Таймири
Шрифт:
— Так, понятно, это притча. И мне придется лезть на дерево, чтобы добыть белку, — смирился Остер Кинн.
Таймири глянула вверх: в капканах из темных пушистых ветвей застряло синее небо. А чуть ниже тянулась полоса небесно-лазурных гор, озаряемых солнечным светом. Еще ниже свет пропадал, и порода приобретала серо-голубые тона. Сосны стонали, покачиваясь от ветра. Было прохладно. Таймири заметила, как Эдна Тау и Остер Кинн отделились от основной группы и удалились в глубь леса.
— У нас привал! — объявил Кэйтайрон и в подтверждение своих слов уселся на рюкзак,
Чинно скрестив ноги, капитан жестом подозвал к себе тройку матросов.
— Ты, Синре, поди, принеси воды из ручейка за теми деревьями.
— Слушаюсь, сэр!
— А ты, Вальнери, пособирай-ка иголок в лесу. Да побольше!
— Так точно, сэр!
— А ты, Калли, набери дров. На крайний случай возьми топор. У тебя ведь есть топор? — обратился капитан к широкоплечему матросу.

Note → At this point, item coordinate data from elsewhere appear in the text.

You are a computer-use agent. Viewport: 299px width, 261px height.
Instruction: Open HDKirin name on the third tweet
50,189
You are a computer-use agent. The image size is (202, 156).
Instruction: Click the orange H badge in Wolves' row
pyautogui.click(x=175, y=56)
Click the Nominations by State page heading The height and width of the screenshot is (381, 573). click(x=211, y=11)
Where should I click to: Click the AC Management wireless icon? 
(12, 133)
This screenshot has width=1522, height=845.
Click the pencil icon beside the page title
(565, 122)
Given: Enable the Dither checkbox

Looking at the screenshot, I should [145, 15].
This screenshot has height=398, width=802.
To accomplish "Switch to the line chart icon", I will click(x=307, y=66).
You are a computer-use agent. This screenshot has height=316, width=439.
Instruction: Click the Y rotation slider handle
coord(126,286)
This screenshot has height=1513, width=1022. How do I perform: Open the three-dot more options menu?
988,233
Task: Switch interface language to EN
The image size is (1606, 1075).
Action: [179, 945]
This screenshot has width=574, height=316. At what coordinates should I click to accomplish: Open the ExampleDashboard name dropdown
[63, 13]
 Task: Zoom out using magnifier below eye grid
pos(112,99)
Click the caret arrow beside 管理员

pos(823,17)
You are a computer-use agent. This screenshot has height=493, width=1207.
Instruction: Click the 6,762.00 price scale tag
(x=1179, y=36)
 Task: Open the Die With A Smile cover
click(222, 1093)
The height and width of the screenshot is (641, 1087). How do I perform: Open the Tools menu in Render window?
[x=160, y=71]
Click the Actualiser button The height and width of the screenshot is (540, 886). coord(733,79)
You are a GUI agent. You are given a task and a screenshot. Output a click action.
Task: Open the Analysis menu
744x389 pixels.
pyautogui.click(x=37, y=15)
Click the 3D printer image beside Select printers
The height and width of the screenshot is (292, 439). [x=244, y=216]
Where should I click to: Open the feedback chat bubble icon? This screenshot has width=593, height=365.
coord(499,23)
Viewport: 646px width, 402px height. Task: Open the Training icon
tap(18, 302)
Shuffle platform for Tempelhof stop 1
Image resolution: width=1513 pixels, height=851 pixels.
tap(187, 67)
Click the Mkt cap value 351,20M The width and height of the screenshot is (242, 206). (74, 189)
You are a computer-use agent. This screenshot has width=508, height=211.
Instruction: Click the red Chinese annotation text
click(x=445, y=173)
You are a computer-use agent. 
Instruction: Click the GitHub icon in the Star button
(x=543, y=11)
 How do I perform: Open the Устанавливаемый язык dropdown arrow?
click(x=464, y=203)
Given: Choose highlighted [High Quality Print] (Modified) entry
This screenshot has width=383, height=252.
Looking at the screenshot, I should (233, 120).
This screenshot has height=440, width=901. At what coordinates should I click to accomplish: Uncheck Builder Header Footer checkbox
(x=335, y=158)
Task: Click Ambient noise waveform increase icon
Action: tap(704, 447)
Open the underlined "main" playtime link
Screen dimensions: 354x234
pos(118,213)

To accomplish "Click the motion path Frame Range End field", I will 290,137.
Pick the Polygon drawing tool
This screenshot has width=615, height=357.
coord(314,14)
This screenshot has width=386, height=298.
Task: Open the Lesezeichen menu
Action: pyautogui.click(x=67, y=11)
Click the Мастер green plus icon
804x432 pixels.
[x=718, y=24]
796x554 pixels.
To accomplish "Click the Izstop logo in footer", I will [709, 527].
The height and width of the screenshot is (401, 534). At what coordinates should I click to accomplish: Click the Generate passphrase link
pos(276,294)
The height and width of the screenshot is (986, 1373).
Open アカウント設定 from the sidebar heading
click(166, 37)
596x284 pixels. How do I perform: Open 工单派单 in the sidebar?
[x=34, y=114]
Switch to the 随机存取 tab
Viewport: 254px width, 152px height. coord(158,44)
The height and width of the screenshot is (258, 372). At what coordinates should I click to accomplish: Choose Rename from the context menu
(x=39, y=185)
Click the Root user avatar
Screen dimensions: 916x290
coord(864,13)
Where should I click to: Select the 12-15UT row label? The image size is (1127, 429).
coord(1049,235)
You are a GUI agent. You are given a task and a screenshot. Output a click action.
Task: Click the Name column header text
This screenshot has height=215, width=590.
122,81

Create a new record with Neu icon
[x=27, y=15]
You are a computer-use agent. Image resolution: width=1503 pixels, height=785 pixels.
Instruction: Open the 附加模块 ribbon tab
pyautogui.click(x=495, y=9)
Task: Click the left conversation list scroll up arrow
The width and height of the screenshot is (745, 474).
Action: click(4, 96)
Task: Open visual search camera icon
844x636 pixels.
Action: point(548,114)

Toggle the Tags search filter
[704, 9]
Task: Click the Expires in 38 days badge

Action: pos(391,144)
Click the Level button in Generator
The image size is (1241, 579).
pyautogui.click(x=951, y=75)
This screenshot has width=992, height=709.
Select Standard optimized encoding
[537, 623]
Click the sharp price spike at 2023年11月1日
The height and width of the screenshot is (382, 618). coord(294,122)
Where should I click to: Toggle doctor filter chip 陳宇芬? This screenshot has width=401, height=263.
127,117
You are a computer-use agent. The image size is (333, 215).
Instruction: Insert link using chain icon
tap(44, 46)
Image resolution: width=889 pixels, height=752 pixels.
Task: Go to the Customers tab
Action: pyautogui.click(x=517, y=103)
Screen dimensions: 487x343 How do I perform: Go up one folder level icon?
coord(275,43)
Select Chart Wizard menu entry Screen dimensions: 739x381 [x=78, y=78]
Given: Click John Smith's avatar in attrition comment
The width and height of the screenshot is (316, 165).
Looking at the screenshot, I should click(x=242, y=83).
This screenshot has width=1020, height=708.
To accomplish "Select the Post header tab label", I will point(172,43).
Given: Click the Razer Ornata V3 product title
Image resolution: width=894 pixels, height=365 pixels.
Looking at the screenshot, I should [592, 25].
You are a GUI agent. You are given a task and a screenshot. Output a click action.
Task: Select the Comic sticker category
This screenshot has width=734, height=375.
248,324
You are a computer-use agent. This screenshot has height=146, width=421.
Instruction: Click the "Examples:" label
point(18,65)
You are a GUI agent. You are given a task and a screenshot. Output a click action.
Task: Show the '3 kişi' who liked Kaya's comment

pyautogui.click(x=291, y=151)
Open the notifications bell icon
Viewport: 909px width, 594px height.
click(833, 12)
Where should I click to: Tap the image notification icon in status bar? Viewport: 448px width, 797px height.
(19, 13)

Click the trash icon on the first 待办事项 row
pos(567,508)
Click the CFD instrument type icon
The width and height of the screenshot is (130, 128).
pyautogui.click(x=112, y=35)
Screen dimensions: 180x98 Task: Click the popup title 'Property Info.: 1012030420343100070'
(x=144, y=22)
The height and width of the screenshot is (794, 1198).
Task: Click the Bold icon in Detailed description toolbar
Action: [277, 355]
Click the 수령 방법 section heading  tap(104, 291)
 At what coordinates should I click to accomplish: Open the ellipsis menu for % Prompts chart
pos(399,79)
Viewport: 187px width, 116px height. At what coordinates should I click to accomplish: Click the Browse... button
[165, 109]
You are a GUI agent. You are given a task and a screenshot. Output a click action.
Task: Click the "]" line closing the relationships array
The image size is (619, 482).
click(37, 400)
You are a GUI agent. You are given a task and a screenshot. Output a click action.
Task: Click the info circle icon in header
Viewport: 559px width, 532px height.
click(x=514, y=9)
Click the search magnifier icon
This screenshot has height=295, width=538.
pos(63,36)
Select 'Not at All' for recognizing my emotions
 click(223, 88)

— Э-э-э, ну, есть, — промямлил Калли. Ему совсем не улыбалось таскаться за сушняком.
Эдна Тау, бок о бок с Остером Кинном, выслеживала белок. Легче всего их заметить по пушистому хвостику. И поймать на земле, конечно, намного проще, чем карабкаться за ними на дерево. Но белки, похоже, сговорились затаиться в дуплах. У них там, наверное, запасов немерено. Не то, что у экипажа потонувшего корабля…
— Придется тебе, друг мой любезный, побыть сегодня в роли мишки, — вздохнула Эдна Тау.
И Остер Кинн, засучив рукава, полез на сосну. Сосна была старая и смолистая. И где-то наверху в ней было выдолблено дупло. Самое что ни на есть беличье. Пока Остер Кинн отдирал прилипшую к стволу штанину, он думал о том, как возникают дупла. Привычная работа для дятлов. Но поскольку дятлы исчезли из страны лет двести назад, то можно полагать, что эта сосна на своем веку повидала многое. Очень многое. И белки там, наверху, наверняка откормленные.
Пока Остер Кинн без особого энтузиазма справлялся со своей задачей, Эдна Тау решила поискать молодых сосновых корешков. Она бродила меж сосен, нагибаясь и высматривая что-то у земли. Но вскоре желание разжиться питательными корнями отпало.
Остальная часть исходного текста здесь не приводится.